Et je suspecte que vivre « en famille » a certainement un bilan carbone plus efficace que vivre en colocation (il y a bien plus de choses qu’on peut mettre en commun avec sa petite famille qu’avec son colocataire).
– la colocation ne me semble viable qu’avec des individus seuls ; nettement plus difficile pour des couples ; et encore plus difficile pour des couples avec enfants. (Ne pas confondre colocation et la co-habitation signalée en lien dans l’article.)
– la question de la colocation concerne donc le tiers des logements, donc beaucoup moins que le tiers des individus : si je ne me trompe : approximativement 15% des individus. Donc 85% des gens vivent déjà « à plusieurs » dans leur logement.
– parmi ces 14% d’individus, combien aspirent à vivre seuls toute leur vie ? Parce que c’est bien ça, la coloc : un truc temporaire tant que tu es seul. Une fois que tu vis en couple (stable, pour simplifier), a fortiori quand tu attaques la phase de reproduction, la colocation n’est plus possible. Du coup, fondamentalement, la colocation est vécue comme une situation de transition (tant qu’on est un jeune urbain - étudiant ou juste après).
– le fric ! Louer seul est certes difficile quand tu n’as pas les moyens.
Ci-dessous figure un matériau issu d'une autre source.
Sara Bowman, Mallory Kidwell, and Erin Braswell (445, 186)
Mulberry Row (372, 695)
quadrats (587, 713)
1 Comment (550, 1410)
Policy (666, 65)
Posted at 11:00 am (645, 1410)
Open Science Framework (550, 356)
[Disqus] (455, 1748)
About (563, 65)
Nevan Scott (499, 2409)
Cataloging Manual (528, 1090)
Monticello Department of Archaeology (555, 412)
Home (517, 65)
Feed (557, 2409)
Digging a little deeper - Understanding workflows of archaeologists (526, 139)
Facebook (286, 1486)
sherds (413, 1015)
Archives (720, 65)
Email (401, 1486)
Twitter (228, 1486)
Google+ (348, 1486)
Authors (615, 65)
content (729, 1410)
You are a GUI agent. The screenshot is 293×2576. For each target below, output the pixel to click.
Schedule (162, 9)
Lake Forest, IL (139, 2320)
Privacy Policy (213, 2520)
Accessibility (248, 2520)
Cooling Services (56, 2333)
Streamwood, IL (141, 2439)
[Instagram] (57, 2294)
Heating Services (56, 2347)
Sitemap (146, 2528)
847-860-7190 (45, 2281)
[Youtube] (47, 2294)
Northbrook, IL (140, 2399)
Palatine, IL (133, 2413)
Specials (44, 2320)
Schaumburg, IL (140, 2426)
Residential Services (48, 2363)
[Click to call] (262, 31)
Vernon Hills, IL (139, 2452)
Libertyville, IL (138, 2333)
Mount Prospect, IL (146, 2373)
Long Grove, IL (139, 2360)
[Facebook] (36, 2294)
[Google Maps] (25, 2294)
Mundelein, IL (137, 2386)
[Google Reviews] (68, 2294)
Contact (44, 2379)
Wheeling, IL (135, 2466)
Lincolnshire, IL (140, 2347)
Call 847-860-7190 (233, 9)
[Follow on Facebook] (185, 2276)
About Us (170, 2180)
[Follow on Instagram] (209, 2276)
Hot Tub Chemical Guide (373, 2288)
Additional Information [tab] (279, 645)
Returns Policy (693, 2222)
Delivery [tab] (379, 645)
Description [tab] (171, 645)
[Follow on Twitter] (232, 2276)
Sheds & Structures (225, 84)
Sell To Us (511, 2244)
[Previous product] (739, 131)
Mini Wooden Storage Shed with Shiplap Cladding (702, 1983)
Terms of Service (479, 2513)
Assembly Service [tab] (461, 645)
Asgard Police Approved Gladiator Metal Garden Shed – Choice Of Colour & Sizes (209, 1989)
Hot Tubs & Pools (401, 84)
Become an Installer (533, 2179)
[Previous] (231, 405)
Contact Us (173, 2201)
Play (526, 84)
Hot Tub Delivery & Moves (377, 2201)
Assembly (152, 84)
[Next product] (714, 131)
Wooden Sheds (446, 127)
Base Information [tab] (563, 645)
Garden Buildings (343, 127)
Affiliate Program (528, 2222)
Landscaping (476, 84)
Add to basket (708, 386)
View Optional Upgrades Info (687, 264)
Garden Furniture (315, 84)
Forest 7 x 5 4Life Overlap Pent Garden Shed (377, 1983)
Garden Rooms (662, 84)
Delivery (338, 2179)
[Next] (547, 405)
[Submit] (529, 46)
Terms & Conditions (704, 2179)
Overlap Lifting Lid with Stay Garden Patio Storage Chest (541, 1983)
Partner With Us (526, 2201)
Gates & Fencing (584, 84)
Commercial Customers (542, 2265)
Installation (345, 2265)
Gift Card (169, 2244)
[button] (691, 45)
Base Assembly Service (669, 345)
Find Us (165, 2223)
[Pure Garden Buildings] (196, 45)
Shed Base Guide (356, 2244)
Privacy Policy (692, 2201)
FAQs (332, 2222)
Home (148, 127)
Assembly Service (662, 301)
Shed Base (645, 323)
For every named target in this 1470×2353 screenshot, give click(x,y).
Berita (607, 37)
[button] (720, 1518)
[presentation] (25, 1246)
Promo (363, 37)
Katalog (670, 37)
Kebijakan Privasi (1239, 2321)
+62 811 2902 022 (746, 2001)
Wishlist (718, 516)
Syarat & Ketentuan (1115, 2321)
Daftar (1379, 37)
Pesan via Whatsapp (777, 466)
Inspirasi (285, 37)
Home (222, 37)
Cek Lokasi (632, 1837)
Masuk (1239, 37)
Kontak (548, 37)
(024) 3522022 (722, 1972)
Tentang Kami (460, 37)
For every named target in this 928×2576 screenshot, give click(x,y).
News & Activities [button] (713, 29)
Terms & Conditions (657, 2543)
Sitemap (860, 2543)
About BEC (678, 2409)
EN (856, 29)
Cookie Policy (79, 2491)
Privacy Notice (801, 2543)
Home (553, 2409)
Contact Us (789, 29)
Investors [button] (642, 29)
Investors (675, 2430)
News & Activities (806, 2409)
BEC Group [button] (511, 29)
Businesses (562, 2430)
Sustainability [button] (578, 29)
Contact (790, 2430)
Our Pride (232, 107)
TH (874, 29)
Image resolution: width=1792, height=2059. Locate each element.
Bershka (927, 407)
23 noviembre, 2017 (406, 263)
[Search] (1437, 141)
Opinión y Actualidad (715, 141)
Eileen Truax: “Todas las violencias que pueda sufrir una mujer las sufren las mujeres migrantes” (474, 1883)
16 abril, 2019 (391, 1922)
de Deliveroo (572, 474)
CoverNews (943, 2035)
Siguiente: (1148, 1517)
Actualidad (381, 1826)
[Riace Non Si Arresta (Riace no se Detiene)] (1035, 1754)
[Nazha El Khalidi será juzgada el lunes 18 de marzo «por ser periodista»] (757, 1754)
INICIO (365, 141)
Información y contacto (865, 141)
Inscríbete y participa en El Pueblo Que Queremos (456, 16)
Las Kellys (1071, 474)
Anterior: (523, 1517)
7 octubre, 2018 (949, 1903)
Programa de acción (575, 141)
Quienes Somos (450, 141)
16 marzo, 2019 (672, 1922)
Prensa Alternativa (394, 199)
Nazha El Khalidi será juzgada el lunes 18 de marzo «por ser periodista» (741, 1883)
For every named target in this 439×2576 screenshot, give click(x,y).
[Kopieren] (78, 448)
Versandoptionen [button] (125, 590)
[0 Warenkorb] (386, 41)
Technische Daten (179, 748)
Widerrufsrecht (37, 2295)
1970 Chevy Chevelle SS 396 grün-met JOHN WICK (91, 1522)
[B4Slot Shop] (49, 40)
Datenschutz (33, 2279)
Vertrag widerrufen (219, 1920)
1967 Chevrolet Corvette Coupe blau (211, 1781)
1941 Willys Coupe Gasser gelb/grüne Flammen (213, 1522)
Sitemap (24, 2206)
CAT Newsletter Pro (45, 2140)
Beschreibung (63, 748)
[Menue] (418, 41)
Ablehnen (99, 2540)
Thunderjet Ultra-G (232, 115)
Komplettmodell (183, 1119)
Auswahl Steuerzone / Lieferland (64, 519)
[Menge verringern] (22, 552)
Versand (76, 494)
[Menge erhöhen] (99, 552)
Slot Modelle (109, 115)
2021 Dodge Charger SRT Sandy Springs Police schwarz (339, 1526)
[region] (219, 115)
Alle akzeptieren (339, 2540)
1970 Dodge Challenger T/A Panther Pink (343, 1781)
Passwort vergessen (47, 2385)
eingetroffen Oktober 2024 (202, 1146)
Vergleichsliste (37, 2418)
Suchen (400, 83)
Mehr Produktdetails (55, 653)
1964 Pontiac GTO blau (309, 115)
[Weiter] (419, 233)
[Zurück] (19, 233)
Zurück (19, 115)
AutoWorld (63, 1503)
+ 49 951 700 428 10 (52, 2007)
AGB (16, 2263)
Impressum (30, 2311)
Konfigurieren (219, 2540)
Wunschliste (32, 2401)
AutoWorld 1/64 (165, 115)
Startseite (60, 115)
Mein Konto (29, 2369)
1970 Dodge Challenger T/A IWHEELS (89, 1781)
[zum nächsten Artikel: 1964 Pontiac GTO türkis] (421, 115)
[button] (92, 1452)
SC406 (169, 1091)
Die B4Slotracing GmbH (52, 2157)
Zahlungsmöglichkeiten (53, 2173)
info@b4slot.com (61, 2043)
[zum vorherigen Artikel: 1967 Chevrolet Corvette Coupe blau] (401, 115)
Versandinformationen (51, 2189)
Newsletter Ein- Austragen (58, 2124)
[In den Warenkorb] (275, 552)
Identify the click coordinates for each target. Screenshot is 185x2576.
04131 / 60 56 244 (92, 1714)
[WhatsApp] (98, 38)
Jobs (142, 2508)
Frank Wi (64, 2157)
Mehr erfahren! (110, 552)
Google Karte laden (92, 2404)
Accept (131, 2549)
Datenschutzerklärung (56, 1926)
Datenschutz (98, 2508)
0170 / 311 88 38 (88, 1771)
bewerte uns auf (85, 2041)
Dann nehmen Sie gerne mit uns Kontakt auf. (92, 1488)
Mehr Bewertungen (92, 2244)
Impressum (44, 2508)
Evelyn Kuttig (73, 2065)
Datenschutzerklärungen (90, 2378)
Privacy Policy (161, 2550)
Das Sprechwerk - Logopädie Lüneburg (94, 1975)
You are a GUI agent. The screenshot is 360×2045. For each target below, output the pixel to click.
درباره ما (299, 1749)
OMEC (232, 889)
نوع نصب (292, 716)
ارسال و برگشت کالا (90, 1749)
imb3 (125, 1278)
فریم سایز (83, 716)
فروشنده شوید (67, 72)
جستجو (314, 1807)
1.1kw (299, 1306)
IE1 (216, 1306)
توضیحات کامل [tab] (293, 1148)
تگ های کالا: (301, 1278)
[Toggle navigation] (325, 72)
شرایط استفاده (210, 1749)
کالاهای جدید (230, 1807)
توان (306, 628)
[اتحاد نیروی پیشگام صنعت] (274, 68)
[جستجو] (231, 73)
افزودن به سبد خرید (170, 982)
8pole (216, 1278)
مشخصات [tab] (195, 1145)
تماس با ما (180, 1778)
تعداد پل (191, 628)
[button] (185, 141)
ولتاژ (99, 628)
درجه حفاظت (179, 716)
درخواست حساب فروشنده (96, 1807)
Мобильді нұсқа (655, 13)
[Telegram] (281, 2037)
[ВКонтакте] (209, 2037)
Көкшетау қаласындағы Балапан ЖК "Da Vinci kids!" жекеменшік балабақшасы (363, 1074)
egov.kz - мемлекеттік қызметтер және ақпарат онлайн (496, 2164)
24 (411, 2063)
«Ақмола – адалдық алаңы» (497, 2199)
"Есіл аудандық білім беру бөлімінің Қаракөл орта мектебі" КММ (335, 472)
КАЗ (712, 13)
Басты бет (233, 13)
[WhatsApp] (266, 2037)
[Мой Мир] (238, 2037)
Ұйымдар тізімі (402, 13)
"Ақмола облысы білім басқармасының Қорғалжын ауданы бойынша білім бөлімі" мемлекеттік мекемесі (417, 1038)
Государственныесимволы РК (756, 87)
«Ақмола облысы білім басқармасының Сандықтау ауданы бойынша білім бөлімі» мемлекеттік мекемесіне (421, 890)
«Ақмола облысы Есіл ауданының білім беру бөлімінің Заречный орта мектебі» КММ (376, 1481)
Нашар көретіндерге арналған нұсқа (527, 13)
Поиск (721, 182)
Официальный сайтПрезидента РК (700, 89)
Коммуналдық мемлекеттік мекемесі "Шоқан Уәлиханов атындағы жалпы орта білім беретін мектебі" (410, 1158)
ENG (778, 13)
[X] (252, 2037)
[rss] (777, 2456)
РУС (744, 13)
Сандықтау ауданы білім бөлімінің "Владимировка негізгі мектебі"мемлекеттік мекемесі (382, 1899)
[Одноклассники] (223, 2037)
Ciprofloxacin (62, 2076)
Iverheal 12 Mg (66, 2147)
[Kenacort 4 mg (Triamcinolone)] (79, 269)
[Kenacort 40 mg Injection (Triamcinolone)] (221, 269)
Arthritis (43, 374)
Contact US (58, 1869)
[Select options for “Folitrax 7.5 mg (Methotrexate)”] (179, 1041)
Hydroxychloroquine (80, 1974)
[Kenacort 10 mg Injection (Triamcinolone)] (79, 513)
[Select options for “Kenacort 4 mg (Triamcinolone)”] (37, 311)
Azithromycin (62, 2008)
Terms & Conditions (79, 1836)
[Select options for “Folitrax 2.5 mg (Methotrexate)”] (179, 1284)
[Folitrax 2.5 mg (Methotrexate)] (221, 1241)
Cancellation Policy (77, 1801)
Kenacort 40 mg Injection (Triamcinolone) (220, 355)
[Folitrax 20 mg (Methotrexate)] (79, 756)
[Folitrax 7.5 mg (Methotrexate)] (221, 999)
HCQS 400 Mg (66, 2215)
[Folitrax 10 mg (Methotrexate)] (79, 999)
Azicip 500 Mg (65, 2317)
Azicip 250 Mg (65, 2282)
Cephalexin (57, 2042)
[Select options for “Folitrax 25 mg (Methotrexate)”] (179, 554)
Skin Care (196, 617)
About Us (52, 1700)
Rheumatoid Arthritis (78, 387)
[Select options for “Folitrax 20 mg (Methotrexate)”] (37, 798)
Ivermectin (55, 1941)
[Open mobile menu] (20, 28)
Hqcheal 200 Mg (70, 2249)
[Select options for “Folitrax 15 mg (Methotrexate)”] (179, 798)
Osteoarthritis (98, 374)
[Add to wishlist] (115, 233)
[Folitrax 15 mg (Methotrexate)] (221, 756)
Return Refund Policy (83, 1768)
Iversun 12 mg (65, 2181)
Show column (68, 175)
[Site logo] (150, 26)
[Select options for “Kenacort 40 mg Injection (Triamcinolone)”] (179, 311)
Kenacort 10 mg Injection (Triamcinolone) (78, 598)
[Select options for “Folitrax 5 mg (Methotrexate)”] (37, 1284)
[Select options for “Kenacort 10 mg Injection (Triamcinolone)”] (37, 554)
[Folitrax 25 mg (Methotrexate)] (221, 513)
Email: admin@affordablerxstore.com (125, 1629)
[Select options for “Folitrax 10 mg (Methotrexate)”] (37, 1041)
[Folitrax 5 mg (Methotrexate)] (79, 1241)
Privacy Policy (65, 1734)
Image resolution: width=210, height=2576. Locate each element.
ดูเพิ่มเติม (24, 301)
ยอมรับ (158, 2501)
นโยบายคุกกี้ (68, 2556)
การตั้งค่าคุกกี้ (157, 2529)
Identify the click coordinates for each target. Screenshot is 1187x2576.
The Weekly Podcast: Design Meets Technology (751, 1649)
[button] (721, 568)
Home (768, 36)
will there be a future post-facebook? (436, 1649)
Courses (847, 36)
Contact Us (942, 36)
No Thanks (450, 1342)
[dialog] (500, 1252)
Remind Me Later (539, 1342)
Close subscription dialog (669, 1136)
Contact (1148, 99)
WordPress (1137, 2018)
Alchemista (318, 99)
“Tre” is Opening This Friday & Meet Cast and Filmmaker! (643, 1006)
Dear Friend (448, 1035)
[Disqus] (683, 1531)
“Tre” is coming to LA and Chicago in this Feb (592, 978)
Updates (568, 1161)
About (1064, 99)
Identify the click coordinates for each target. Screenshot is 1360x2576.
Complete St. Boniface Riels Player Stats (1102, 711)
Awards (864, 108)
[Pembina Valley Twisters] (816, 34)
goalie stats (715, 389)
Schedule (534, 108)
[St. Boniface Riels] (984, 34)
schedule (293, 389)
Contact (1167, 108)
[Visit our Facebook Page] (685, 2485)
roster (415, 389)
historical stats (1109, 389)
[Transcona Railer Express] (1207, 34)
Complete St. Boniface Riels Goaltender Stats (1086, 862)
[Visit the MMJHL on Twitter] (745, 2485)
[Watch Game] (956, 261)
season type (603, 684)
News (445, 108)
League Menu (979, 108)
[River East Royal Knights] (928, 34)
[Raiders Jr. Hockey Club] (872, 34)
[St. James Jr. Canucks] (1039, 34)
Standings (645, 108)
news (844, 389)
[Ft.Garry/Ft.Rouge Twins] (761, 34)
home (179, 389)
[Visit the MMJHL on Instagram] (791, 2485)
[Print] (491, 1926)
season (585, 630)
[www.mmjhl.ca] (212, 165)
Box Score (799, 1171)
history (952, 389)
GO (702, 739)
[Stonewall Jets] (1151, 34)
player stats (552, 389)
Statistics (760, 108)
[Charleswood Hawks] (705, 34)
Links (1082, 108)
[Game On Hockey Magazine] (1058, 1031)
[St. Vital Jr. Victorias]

Mais : comment tu fais pour louer à deux quand les deux ont des difficultés ? En pratique : que se passe-t-il si l’un des locataires fait défaut (tu as plusieurs locataires dans la merde parce qu’un seul ne paie plus son loyer). Du coup, le phénomène me semble clairement limité aux gens qui, certes veulent économiser, mais qui peuvent se faire suffisamment confiance pour que l’autre locataire paie bien son loyer. D’où cette image : les étudiants et les jeunes urbains de Friends.